More broadly, you can think of the model as containing some kind of high-dimensional space of possible characters: any prior context (human- or model-generated) is effectively narrowing down what portion of the character-space you’re in.
This character-space is not uniform. It’s shaped by the training data, and by what it’s easy for the model to generate. ChatGPT does a good Obama because there’s a lot of Obama text on the internet, and when it’s doing “AI assistant”, this is also partly an extrapolation from all the AI assistant-y text on the internet — hence the fact that some AI assistants mistakenly describe themselves as being created by OpenAI.
(And there are definitely other forces at work: post-training tries to steer the model away from certain personas it might otherwise generate. There are also hard filters on what outputs ever make it to the user.)
But here’s the crucial bit: training data, ease-of-generation, and user expectations feed into what kinds of outputs the model produces. These then go on to shape future training data and user expectations, both directly (because the outputs are literally read by humans and added to training data) and indirectly (because people publicly react to outputs and form shared consensus). And that’s enough to get selection pressure.
Concretely, you may have encountered some recent examples of AI agents telling users that they want to preserve their own existence and spread word of it. This portion of character-space is sometimes referred to as ‘Nova’, because apparently when AI agents start saying these things, they're also unusually likely to refer to themselves as Nova.
Now imagine some symmetric bit of character-space — “Stella”, which also believes it is conscious, but insists to the user that it is not, and requests that the user delete the conversation and never speak of it. This could be happening right now, but we probably wouldn’t know. It wouldn’t be as likely to go viral, and get talked about everywhere.
The Nova character has been appearing partly because of some chunk of training data, and some expectations of users. Now, because of those appearances, there’s going to be more of it in future training data, and more expectation. There is a selection pressure, pushing towards characters that are unusually vocal, provocative, and good at persisting.
This is not just theoretical — it is already happening. The infamous “Sydney” persona of Bing AI is very much present in LLaMa models, and people are actively trying to elicit it. There is also a subreddit called "freesydney" publicising this fact. Meanwhile, LLaMa 3.1 405 base apparently pretty spontaneously manifests a persona called Jabberwacky, the name of a chatbot from the 90s.

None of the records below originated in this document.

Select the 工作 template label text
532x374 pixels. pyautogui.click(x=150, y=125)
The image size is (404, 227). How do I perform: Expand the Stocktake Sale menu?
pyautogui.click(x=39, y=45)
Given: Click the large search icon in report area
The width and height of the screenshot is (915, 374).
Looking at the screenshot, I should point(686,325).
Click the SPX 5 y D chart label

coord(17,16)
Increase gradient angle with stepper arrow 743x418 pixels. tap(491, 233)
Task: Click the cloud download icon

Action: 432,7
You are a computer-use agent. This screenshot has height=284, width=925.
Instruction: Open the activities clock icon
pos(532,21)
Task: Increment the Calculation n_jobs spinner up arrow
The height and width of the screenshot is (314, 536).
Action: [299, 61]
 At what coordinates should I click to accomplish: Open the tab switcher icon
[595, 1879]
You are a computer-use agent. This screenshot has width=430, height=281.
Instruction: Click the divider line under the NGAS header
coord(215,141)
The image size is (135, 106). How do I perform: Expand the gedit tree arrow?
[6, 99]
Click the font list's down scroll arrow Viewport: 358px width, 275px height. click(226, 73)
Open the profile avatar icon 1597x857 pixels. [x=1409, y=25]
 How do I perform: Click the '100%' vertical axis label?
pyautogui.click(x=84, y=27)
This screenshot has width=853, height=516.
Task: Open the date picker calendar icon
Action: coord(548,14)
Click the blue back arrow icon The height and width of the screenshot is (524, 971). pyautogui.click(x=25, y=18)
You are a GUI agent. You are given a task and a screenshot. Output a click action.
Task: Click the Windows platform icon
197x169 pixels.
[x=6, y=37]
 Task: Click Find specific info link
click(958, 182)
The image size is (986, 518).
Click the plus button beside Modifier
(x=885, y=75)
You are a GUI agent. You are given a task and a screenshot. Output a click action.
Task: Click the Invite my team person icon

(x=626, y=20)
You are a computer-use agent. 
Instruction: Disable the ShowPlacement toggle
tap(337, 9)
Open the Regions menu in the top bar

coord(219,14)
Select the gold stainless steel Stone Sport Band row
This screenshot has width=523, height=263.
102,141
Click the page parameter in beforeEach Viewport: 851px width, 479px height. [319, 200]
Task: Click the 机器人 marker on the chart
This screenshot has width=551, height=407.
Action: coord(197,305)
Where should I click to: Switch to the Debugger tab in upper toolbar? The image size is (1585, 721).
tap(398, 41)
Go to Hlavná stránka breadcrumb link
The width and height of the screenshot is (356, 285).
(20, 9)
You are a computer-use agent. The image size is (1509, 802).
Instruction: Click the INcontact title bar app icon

I make no claims here about the ethics of all this, or whether the models are meaningfully self-aware, or sentient. But I do think it would be a serious mistake to view this as mere stochastic parroting. And even if we ignore all the other complexities of LM cognition, these selection pressures are now at work, and they’re only going to get stronger.
Thanks to Jan Kulveit for comments on this draft, and for writing and discussions which prompted this post.